This is not clear cut I think. The model underlying the proposed rating sytem assumes that the player is going for a victory and not only trying to postpone the AI victory as far as possible. I suppose it's debatable if a defensive battle with no prospect of winning should be rewarded. A retired game should be counted as a non-submission i.e. it should not get the submission bonus since a retired game is useless from a rating perspective while a submitted loss has value because we get a turn number for the AI victory.

The issues regarding how well the model underlying a rating system fits the actual data can only be answered by testing with real game data. My starting point is a very simple model (as is the ELO rating model) and with more knowledge of real data it may be possible to refine the model for better fit.

da_Vinci said:
Now taking another notion from chess ... is there a "draw" in CIV, from a ratings perspective? If you are beaten to space by a turn, or to that last legendary city by a turn, one could argue that the player performed essentially equal to the AI ... and does that provide any useful way to segregate losses into better or worse ones?

It would be really nice to know how close the players were to actully winning the game but I doubt that this information can be made available from the submitted saves.

AlanH · Apr 2, 2009

A turn number for the AI victory may be meaningless. Before we allowed retired submissions, Civ3 players who decided they could not finish their games, but still wanted to submit, would commit suicide. They could give away all their cities, or leave them undefended. That doesn't give any useful information about how well the AI played.

da_Vinci · Apr 3, 2009

Won't AI time to victory depend in part on how the human plays, at least in some cases?

And AI gets a conquest win by killing one civ (the human) ... and that can be highly dependent on how well the human handles power level and diplomacy to prevent or delay being attacked.

Lots of nuances ...

dV

Frederiksberg · Apr 3, 2009

AlanH said:
A turn number for the AI victory may be meaningless.

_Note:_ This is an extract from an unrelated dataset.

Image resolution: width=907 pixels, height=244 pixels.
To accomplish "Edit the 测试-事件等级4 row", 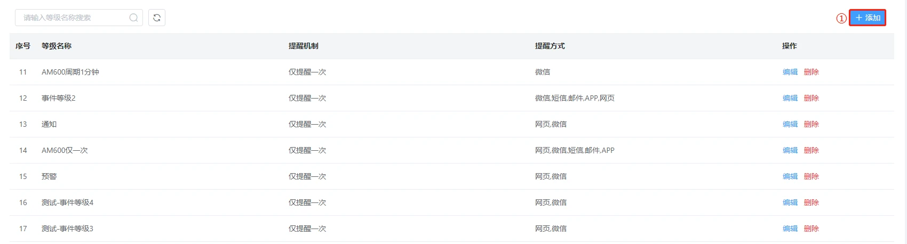I will (790, 202).
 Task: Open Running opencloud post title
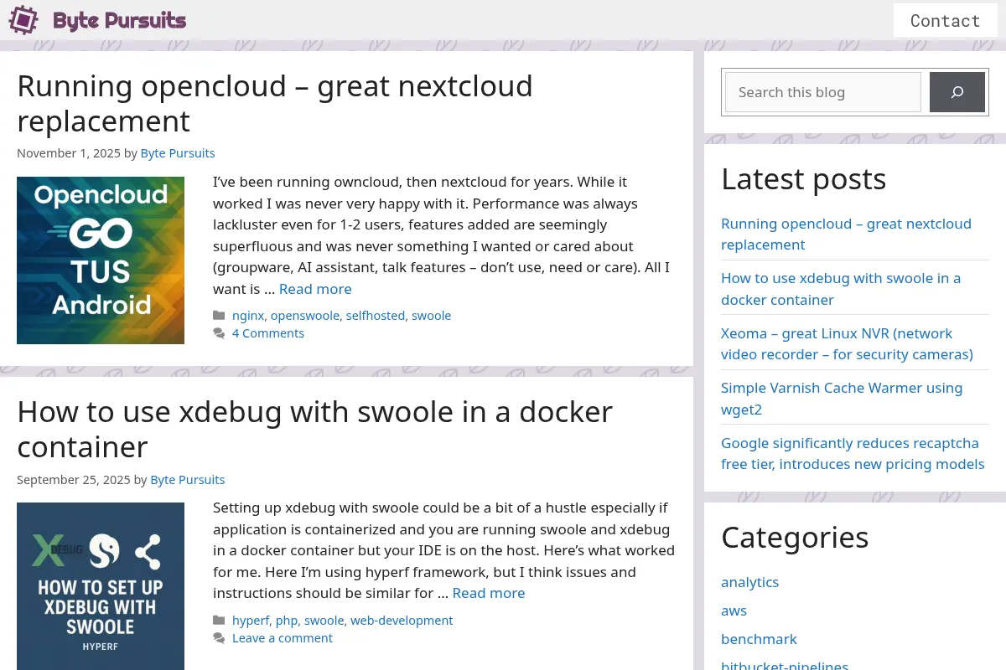click(x=275, y=104)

Before we allowed retired submissions, Civ3 players who decided they could not finish their games, but still wanted to submit, would commit suicide. They could give away all their cities, or leave them undefended. That doesn't give any useful information about how well the AI played.

Such behavior could be disallowed. Finishing a game by basically just pressing enter could be allowed but actively trying to end the game in favor of an AI could be illegal. The cases you describe should be detectable.

Alternatively the AI ratings can be estimated from old games and then frozen.

da_Vinci said:
Won't AI time to victory depend in part on how the human plays, at least in some cases?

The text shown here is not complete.